Work order
Every line below is to be copied exactly, with the pictures left out.

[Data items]
[Start of section]

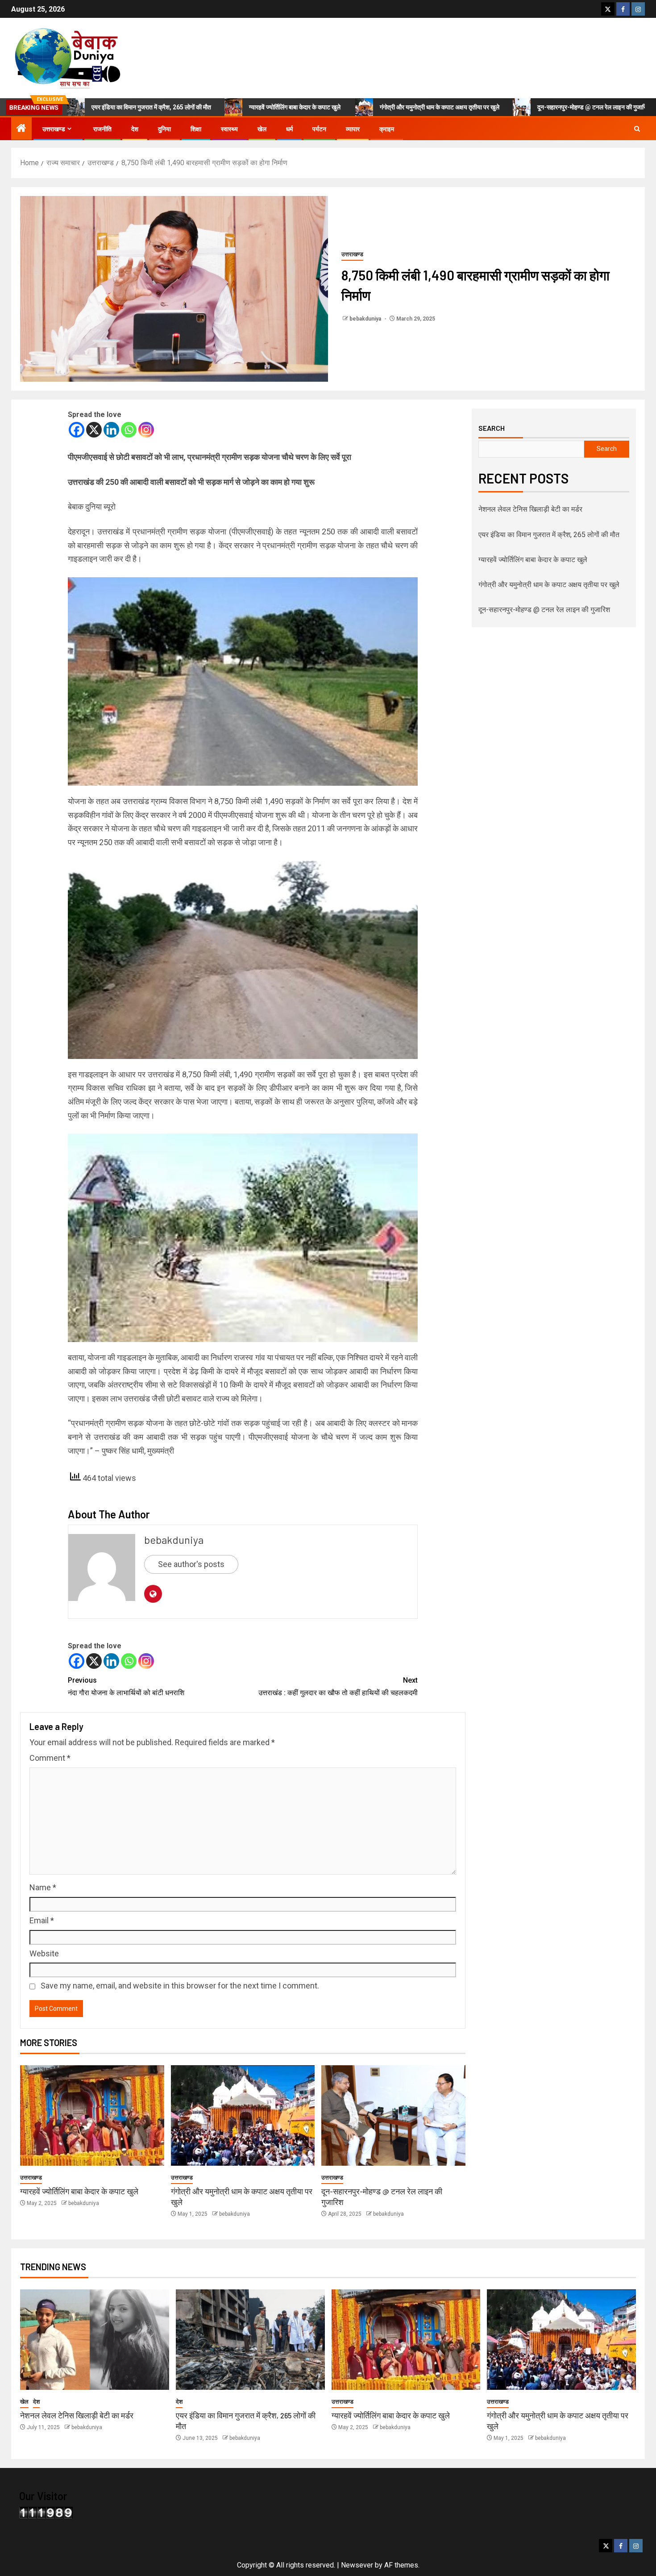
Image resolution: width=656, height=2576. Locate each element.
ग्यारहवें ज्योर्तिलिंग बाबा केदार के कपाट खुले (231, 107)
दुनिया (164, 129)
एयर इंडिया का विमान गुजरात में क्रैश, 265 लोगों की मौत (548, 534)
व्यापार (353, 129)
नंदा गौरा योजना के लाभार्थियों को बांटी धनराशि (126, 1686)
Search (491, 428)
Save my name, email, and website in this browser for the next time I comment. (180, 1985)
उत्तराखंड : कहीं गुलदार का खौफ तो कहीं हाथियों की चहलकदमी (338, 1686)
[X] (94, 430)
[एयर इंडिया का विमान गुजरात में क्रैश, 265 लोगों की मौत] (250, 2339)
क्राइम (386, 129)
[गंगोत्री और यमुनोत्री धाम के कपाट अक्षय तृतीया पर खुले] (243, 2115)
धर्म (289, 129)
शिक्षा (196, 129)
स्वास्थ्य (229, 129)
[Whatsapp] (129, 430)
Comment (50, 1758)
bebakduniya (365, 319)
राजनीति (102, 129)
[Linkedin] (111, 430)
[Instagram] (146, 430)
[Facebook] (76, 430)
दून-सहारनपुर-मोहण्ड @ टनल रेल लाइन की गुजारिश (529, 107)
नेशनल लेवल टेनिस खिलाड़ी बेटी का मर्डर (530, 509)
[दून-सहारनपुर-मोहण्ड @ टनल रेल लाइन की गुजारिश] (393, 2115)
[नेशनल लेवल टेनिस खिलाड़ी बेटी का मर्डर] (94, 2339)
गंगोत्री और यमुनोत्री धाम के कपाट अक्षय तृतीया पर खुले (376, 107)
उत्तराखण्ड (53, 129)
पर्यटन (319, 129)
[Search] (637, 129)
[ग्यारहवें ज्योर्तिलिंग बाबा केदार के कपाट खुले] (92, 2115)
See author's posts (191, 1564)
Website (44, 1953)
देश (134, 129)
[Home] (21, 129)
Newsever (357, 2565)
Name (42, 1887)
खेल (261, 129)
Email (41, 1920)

[End of section]

Exercise result
Image resolution: width=656, height=2576. Locate each element.
ग्यारहवें ज्योर्तिलिंग बाबा केदार के कपाट खुले (231, 107)
दुनिया (164, 129)
एयर इंडिया का विमान गुजरात में क्रैश, 265 लोगों की मौत (548, 534)
व्यापार (353, 129)
नंदा गौरा योजना के लाभार्थियों को बांटी धनराशि (126, 1686)
Search (491, 428)
Save my name, email, and website in this browser for the next time I comment. (180, 1985)
उत्तराखंड : कहीं गुलदार का खौफ तो कहीं हाथियों की चहलकदमी (338, 1686)
[X] (94, 430)
[एयर इंडिया का विमान गुजरात में क्रैश, 265 लोगों की मौत] (250, 2339)
क्राइम (386, 129)
[गंगोत्री और यमुनोत्री धाम के कपाट अक्षय तृतीया पर खुले] (243, 2115)
धर्म (289, 129)
शिक्षा (196, 129)
स्वास्थ्य (229, 129)
[Whatsapp] (129, 430)
Comment (50, 1758)
bebakduniya (365, 319)
राजनीति (102, 129)
[Linkedin] (111, 430)
[Instagram] (146, 430)
[Facebook] (76, 430)
दून-सहारनपुर-मोहण्ड @ टनल रेल लाइन की गुजारिश (529, 107)
नेशनल लेवल टेनिस खिलाड़ी बेटी का मर्डर (530, 509)
[दून-सहारनपुर-मोहण्ड @ टनल रेल लाइन की गुजारिश] (393, 2115)
[नेशनल लेवल टेनिस खिलाड़ी बेटी का मर्डर] (94, 2339)
गंगोत्री और यमुनोत्री धाम के कपाट अक्षय तृतीया पर खुले (376, 107)
उत्तराखण्ड (53, 129)
पर्यटन (319, 129)
[Search] (637, 129)
[ग्यारहवें ज्योर्तिलिंग बाबा केदार के कपाट खुले] (92, 2115)
See author's posts (191, 1564)
Website (44, 1953)
देश (134, 129)
[Home] (21, 129)
Newsever (357, 2565)
Name (42, 1887)
खेल (261, 129)
Email (41, 1920)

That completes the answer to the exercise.